(Aim):
Reproduce the listing below, renaming every "target" to "item" and leaving everything else the same.

* * * * * * *

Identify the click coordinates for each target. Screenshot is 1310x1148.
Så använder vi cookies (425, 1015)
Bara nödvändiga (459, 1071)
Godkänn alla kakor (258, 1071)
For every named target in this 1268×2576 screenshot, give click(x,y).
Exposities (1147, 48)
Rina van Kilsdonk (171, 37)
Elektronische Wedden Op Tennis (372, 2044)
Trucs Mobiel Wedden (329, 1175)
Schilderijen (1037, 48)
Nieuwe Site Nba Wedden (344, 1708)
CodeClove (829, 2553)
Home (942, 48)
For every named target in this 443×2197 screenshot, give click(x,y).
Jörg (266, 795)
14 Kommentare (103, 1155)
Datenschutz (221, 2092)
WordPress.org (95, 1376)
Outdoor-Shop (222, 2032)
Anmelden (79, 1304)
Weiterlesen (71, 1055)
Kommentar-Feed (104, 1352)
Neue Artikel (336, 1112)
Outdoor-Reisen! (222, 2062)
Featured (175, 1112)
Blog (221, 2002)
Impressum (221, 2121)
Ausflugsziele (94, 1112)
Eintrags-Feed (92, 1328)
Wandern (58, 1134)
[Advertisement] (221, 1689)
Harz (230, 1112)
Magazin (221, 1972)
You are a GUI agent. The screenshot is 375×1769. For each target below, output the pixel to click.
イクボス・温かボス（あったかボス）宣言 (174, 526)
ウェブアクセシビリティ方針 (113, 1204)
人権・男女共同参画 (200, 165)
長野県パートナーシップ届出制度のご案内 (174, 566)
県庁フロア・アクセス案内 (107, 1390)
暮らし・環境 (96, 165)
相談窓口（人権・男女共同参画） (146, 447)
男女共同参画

* * * * * * *

(Problem solution):
Identify the click coordinates for each item. Screenshot is 1310x1148.
Så använder vi cookies (425, 1015)
Bara nödvändiga (459, 1071)
Godkänn alla kakor (258, 1071)
For every named item in this 1268×2576 screenshot, give click(x,y).
Exposities (1147, 48)
Rina van Kilsdonk (171, 37)
Elektronische Wedden Op Tennis (372, 2044)
Trucs Mobiel Wedden (329, 1175)
Schilderijen (1037, 48)
Nieuwe Site Nba Wedden (344, 1708)
CodeClove (829, 2553)
Home (942, 48)
For every named item in this 443×2197 screenshot, give click(x,y).
Jörg (266, 795)
14 Kommentare (103, 1155)
Datenschutz (221, 2092)
WordPress.org (95, 1376)
Outdoor-Shop (222, 2032)
Anmelden (79, 1304)
Weiterlesen (71, 1055)
Kommentar-Feed (104, 1352)
Neue Artikel (336, 1112)
Outdoor-Reisen! (222, 2062)
Featured (175, 1112)
Blog (221, 2002)
Impressum (221, 2121)
Ausflugsziele (94, 1112)
Eintrags-Feed (92, 1328)
Wandern (58, 1134)
[Advertisement] (221, 1689)
Harz (230, 1112)
Magazin (221, 1972)
You are a GUI agent. The screenshot is 375×1769. For each item below, output the pixel to click.
イクボス・温かボス（あったかボス）宣言 (174, 526)
ウェブアクセシビリティ方針 (113, 1204)
人権・男女共同参画 (200, 165)
長野県パートナーシップ届出制度のご案内 (174, 566)
県庁フロア・アクセス案内 (107, 1390)
暮らし・環境 (96, 165)
相談窓口（人権・男女共同参画） (146, 447)
男女共同参画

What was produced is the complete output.